House, pop, R&B, electronic, drum & bass … and classical. Clean Bandit's chart-topping rise has covered them all. Having supported Disclosure at Rescue Rooms last March playing to a small crowd, a year later the Cambridge-graduates are welcomed by deafening cheers upon their sold-out Rock City show.
Live, they are six-members-strong, with no lead singer. Instead, along with Jack (bass guitar and keyboards), Luke (drums), Grace (chello) and Milan (violin), they are joined by guest vocalists. Elisabeth Troy, who despite a major name-check failure, "what's up Norwich?", shines in an energetic rendition of Heart on Fire and a livelier reggae-influenced Mozart's House (which includes part of Mozart's String Quartet No. 21, although that's not common knowledge among the teenage crowd.)
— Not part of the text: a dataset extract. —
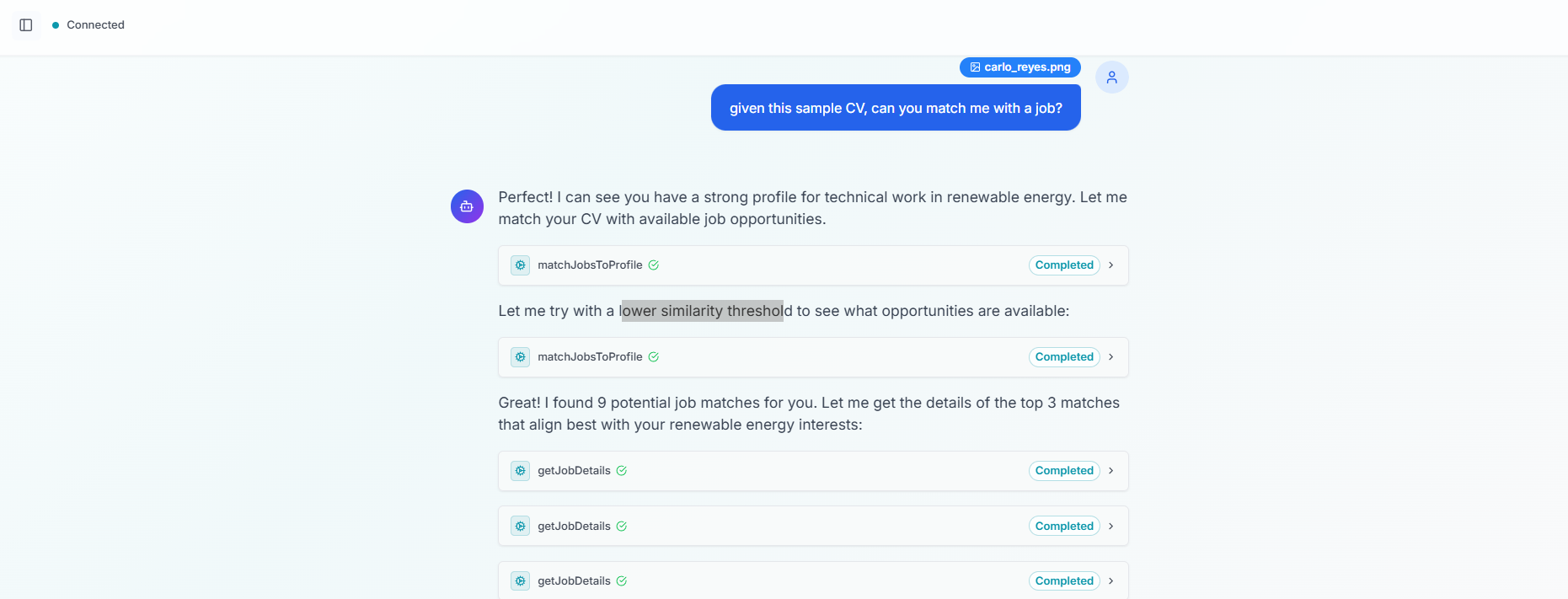Image resolution: width=1568 pixels, height=599 pixels.
Task: Click the assistant bot avatar icon
Action: click(x=467, y=206)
Real Love is the first of two new songs, and their second gold-dust collaboration with pop-star-in-waiting Jess Glynne. It's bound to be as big as Rather Be (which comes during the encore), upon its November release.
Cute and petite Grace Chatto later introduces house-led, simplistic, sing-a-long Stronger, winning over the crowd, before later lending her uniquely soft voice to the electronic beat of album-favourite Dust Clears.
Summer-influenced tropical album hits, Come Over, and Rhianna, flow into Up Again's building drum & bass beat, transforming Rock City into a momentary rave haven. Extraordinary echo's emphatically, before 2012's Nightingale and its Gorgon City deep-house edit take hold.
Returning for a lung-emptying, euphoric two-song encore, a modern take on Robin S' house classic Show Me Love keeps everyone dancing before Rather Be, the feel-good festival song of the summer.
Years and Years, who play the Bodega in February, and feature on countless ones-to-watch lists, support, impressing with tropical synth-led pop-house throughout new single Desire, piano-led Eyes Shut and Real, which charismatic frontman Olly Alexander reveals is, "a song about when I got dumped."